Susanne hat es satt, im Auto zu warten, und überlegt, wie sie ihm stattdessen ein mögliches Rendezvous vermiesen könnte. Obwohl sie keine Sorge haben müsste, denn an einem reinen Männerabend fließt reichlich Alkohol. Es sei denn, er sich bis jetzt zurückgehalten und nichts getrunken. Trotzdem wäre es nicht allzu einfach, Dazu noch einen Besuch abzustatten. Er müsste immerhin erst nach Hause fahren, um das Auto zu holen, für ein Taxi ist er zu geizig. Nichts zu trinken, wenn die Gelegenheit da ist, das traut sie ihm auch nicht zu, allerdings fährt er auch nicht mehr Auto, wenn er etwas getrunken hat. Ihn sicher in der Kneipe wissend, fährt sie im Auto ihrer Tochter nach Hause und schickt ihm von dort eine SMS, in der sie ihm mitteilt, dass sie eventuell noch vorbeikommt. Wenn sie tatsächlich noch in die Kneipe kommen würde, könnte er unmöglich woanders sein. Es wirkt. Prompt kommt er nach Hause. Sehr schön! Es geht also auch anders. Sie ist sich sicher, es werden ihr da noch ein paar andere Gemeinheiten einfallen, um zärtliche Begegnungen zwischen Dazu und ihrem Mann zu verhindern. Aber jetzt sollte sie sich unbedingt erst mal ausruhen.

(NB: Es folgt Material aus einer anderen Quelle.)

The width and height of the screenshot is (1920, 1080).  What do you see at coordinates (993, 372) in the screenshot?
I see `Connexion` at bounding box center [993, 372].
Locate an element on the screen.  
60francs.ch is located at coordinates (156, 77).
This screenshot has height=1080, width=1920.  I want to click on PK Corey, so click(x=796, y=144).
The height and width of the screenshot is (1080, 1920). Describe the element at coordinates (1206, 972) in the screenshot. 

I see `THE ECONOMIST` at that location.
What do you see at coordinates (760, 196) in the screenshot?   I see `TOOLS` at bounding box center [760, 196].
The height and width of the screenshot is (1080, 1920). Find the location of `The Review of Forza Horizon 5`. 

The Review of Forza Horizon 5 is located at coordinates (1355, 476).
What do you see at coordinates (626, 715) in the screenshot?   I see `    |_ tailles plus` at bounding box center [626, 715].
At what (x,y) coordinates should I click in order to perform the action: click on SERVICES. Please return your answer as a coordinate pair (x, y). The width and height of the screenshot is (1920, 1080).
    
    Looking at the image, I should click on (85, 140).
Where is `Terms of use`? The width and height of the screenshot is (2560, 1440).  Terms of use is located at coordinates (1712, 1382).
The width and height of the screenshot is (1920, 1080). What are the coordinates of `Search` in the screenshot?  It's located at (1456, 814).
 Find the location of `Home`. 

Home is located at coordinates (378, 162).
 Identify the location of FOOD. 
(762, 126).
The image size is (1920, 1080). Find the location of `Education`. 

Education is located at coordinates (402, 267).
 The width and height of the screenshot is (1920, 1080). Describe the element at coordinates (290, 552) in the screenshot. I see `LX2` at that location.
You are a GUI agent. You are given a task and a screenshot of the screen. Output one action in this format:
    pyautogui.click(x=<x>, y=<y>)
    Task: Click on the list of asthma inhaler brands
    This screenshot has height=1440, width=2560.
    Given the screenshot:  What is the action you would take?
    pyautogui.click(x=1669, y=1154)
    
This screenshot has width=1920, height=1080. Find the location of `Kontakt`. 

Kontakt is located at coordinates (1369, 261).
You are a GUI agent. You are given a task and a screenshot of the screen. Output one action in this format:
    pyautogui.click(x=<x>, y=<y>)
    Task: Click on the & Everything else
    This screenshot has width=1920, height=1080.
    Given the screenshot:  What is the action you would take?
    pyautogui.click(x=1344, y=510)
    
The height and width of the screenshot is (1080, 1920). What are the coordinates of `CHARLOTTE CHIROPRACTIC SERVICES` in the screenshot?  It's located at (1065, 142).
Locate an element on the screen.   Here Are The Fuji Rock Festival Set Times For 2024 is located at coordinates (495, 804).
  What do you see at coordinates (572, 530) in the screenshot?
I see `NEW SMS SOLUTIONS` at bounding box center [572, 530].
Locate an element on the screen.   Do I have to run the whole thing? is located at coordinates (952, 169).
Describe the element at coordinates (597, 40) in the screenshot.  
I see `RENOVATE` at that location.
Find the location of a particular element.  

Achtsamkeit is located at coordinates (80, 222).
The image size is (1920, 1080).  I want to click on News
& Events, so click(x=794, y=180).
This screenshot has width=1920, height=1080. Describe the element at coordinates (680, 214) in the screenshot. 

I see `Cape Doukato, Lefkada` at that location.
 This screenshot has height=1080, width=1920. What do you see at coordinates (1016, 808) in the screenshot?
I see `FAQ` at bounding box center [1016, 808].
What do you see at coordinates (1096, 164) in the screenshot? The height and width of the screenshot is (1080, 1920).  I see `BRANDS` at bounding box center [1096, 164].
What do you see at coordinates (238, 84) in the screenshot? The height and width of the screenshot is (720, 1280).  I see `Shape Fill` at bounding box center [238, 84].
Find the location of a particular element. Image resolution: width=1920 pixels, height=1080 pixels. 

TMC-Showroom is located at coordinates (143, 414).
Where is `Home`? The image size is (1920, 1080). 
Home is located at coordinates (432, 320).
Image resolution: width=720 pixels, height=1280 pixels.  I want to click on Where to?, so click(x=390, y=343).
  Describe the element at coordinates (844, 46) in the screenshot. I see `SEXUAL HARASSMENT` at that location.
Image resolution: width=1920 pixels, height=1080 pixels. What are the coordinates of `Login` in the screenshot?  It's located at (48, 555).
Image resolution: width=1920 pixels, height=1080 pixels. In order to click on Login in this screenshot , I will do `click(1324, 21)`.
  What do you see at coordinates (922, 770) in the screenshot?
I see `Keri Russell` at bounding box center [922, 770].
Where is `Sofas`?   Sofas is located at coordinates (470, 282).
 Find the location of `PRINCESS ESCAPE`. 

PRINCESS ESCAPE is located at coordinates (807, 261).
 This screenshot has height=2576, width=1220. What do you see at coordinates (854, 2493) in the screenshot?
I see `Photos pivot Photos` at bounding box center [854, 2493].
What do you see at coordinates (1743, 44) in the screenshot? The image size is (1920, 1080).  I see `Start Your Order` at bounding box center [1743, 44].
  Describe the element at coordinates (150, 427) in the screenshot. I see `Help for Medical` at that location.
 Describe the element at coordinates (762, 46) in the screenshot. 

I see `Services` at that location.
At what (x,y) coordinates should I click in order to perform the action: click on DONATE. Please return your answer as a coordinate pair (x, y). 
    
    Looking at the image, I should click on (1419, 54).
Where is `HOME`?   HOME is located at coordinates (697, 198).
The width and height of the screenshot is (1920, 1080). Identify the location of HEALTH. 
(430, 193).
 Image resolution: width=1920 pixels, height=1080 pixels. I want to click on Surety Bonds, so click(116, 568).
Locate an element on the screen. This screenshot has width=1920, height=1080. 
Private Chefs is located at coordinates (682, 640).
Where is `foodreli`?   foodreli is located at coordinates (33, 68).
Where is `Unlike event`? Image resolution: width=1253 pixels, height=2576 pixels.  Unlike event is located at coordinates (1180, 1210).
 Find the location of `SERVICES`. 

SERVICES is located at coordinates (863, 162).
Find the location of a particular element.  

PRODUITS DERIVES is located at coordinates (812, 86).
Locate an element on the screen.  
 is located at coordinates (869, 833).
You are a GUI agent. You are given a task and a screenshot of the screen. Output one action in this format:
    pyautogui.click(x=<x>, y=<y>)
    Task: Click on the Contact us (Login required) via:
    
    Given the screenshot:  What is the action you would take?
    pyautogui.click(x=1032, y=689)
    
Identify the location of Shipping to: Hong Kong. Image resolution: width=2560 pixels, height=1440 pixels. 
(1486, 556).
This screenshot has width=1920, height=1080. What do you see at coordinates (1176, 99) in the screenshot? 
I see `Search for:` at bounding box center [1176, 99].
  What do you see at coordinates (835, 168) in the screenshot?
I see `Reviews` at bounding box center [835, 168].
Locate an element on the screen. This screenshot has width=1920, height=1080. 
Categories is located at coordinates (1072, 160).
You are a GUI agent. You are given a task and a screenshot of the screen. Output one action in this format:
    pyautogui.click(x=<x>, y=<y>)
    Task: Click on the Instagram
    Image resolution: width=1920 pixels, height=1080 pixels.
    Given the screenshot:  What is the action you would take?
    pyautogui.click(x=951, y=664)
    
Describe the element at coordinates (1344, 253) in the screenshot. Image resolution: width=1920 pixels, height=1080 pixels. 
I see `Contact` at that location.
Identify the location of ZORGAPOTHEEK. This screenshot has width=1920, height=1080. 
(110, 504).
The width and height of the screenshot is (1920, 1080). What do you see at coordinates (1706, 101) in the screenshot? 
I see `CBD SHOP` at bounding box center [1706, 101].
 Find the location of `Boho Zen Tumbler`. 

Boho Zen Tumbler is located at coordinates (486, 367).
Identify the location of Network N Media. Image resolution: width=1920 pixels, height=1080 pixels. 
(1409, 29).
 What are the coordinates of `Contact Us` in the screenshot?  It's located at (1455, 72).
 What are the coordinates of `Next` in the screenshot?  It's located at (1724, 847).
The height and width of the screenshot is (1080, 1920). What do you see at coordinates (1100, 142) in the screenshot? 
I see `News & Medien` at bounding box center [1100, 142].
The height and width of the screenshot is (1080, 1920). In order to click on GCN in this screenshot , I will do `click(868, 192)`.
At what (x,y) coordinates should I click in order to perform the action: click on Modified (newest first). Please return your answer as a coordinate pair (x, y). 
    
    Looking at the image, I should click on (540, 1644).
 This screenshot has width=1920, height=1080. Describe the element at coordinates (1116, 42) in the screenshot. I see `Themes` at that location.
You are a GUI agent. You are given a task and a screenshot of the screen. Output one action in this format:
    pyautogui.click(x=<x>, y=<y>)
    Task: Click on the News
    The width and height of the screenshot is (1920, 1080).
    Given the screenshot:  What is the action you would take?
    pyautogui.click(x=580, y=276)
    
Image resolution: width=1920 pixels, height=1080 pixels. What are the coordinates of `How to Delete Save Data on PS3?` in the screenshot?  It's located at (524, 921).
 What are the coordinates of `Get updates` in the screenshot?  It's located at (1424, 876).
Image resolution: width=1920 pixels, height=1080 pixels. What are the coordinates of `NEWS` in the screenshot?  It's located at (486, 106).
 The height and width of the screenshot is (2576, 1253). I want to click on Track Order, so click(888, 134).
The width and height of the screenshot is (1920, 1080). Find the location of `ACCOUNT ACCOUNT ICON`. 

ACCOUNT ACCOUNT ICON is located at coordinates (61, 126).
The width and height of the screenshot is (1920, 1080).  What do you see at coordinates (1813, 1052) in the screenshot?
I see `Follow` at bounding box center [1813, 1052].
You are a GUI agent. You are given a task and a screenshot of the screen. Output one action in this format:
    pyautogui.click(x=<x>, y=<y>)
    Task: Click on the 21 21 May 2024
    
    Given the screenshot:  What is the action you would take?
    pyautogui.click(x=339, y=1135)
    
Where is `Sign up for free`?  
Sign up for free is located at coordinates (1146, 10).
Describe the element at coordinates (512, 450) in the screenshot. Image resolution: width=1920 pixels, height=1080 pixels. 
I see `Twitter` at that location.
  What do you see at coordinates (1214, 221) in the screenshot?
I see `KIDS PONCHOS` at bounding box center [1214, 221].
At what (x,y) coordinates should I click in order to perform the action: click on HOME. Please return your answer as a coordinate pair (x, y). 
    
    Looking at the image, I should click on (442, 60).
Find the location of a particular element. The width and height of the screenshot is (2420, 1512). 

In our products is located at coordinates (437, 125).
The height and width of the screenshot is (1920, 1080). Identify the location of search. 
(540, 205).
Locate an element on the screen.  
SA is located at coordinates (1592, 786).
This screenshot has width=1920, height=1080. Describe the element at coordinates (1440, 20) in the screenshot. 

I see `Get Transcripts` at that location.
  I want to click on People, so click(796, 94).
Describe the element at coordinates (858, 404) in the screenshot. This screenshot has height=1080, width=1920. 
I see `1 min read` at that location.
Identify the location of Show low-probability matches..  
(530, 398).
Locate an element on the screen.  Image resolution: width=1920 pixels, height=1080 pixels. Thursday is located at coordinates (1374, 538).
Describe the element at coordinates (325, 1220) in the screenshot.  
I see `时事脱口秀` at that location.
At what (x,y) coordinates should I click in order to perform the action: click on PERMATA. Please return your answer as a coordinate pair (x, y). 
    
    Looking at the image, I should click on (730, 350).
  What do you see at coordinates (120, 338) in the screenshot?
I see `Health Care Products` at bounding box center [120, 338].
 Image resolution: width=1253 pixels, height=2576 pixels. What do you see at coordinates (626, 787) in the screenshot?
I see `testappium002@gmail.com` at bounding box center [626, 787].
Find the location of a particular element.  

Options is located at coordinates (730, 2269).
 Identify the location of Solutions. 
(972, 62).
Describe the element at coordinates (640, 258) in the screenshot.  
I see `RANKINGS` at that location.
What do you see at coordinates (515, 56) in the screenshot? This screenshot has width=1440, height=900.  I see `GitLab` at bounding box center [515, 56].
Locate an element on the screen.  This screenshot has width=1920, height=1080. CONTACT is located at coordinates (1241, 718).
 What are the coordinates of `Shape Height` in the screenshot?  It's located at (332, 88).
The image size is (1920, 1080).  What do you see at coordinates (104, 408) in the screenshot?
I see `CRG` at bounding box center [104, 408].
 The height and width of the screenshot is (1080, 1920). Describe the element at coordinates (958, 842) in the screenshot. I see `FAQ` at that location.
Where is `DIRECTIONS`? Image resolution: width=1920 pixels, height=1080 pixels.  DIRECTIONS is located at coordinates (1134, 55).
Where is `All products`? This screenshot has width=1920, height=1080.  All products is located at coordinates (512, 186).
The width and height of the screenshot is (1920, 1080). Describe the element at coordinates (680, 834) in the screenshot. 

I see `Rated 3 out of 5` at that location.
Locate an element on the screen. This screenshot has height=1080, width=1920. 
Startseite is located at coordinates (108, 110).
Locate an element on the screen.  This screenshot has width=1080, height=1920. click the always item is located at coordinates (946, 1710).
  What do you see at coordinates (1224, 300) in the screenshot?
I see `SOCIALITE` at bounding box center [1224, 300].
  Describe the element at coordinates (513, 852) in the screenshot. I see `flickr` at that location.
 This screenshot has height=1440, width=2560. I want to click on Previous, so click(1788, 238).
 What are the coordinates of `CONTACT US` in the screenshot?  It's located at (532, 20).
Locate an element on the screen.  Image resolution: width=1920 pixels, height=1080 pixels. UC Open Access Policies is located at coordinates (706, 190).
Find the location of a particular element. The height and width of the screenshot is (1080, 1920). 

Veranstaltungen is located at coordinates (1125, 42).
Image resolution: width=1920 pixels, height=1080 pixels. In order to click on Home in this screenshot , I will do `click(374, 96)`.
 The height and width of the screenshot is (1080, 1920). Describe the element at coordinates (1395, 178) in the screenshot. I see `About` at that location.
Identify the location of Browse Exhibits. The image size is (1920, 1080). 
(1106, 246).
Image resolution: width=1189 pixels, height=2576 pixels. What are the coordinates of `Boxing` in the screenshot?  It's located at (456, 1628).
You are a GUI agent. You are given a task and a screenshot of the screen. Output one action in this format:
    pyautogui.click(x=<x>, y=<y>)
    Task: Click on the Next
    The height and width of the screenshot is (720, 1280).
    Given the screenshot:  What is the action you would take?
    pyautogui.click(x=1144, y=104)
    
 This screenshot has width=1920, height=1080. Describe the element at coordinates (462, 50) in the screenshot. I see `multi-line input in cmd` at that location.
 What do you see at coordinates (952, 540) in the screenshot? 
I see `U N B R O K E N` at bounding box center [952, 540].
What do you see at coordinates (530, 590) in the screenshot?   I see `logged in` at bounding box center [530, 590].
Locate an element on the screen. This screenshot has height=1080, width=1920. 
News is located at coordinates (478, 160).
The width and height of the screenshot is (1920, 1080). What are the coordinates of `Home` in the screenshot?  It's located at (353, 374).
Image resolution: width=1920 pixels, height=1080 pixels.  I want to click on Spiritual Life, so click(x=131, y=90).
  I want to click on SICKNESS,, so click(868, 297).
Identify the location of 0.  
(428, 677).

Susanne kann nicht einschlafen und wälzt sich in ihren Kissen hin und her. Als sie lautes Schnarchen aus dem Nachbarbett vernimmt, hat sie genug, steht auf und geht nach unten. Sie sieht aus dem Fenster in den Garten. Friedlich schaukeln die Zweige im Wind.

Das Licht des Bewegungsmelders geht an; sicher ist wieder ein Fuchs unterwegs. Der Garten ist hell erleuchtet, wodurch ihr Blick auf den Golfball gelenkt wird, der sich am Rand des Rasens mittlerweile häuslich eingerichtet hat. Susanne erstarrt – plötzlich fällt es ihr wieder ein: Sie kennt sie, die Andere, die Geliebte.